The Empire Trilogy - J. G. Farrell [424]
One was clearly intended to be Churchill, but a Churchill with slanting eyes and an Oriental look, manifestly the work of a Chinese pastry-cook. It took him a moment longer to recognize the fourth head, thin-featured, high-cheekboned, facing Churchill diagonally across the room but eventually he realized that it must be Chiang Kai-shek. How patriotic the overseas Chinese remained and, considering everything, how well organized!
In the past three years while the Sino-Japanese war had continued to boom and crash like a distant thunderstorm here and there over the mainland there had been a great multiplication of so-called ‘Anti-Enemy Backing-up Societies’, not all of them, alas, controlled by the Kuomintang. Sinister letters by courier from Shanghai to the Malayan Communist Party had been intercepted (according to the Combined Intelligence Summary), declaring that ‘a victorious war for China will be the overture for an emancipation movement in the colonies.’ A memorandum from the Special Branch of the Straits Settlements Police warned against the influence these patriotic societies might acquire with the Malayan Chinese, thanks to their anti-Japanese stand. In appearance, harmlessly engaged in collecting funds to support the Chinese army, many of these ‘National Salvation’ and ‘anti-enemy’ organizations were in fact under the control of the Communists.
Finding no other food in the dining-room and unwilling to interrupt his train of thought by summoning one of the ‘boys’, Walter broke off one of Mr Webb’s ears and munched it, pacing up and down.
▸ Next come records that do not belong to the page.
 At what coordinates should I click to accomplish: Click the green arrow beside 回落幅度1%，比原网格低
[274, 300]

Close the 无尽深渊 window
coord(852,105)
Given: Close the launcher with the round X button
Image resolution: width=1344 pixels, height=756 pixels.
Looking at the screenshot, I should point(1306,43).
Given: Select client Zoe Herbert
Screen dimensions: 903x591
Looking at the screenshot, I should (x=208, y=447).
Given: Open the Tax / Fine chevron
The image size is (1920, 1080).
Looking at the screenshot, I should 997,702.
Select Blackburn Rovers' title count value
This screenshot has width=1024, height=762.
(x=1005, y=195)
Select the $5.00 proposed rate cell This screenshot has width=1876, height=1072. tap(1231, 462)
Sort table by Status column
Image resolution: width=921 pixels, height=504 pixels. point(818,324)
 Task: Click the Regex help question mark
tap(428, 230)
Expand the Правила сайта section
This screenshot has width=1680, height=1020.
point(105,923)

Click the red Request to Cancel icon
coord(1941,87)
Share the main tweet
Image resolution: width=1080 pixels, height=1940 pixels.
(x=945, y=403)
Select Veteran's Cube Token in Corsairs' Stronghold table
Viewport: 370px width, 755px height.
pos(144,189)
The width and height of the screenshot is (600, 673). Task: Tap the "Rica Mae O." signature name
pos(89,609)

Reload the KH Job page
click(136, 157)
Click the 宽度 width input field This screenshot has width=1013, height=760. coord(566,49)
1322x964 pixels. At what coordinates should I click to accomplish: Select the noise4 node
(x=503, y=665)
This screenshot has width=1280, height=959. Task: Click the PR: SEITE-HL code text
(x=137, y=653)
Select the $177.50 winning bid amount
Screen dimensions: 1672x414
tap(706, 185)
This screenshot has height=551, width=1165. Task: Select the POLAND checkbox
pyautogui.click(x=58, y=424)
How many of his own employees who had perhaps subscribed to these effigies in cake of hated imperialists were at the same time secret members of, say, the Overseas Chinese Anti-Enemy National Salvation Society or of the even more outlandishly named Youth Blood and Iron Traitor-Exterminating Corps (the latter, to be sure, thought not to be Communist-led and, despite its bloodcurdling title, specializing in nothing more violent than the occasional tarring of a shop in the city for selling scrap-iron to the Japanese), not to mention more conventional gangs like the Heaven and Earth Society? Walter found it disturbing to know so little of where the real allegiance of his employees might lie. ‘Not with us, anyway! Or only when it suits them.’ The strikes which throughout this summer of 1940 had caused the foundations of the Colony to shake were, moreover, only a local manifestation of an ominous awakening of labour throughout the Far East. Shanghai at this very moment was in the embrace of a transport strike which, as it grew, scattered pollen far and wide. First, the British-owned Shanghai Tramways Company, then the China General Omnibus Company had stopped work. Pollen had been carried on the wind from the International Settlement into the French Concession to fertilize workers of the Compagnie Française de Tramways et d’Eclairage Electrique de Shanghai.
‘And the next thing you know they’re all at it!’ One of the cables which Walter had glanced at a few minutes earlier brought news of a meeting organized by the Shanghai General Labour Union on the 27th at which some ninety-odd unions had been represented. The rubber workers’ union, the restaurant workers’ union, the weaving and spinning workers’ union, the bean sauce workers’ union, the silk filature workers’ union, the ordure coolies’ union, the wharf coolies’ union … and so on and so on. Shanghai, despite its almost incredibly precarious political situation, was important to Blackett and Webb. But Walter was more worried by the general implications of the strikes, for where Shanghai led, the rest of the Far East had a habit of following. Admittedly, workers in Shanghai were in real desperation. All the same Walter did not doubt but that the pollen could be carried across the South China Sea to Malaya and Singapore.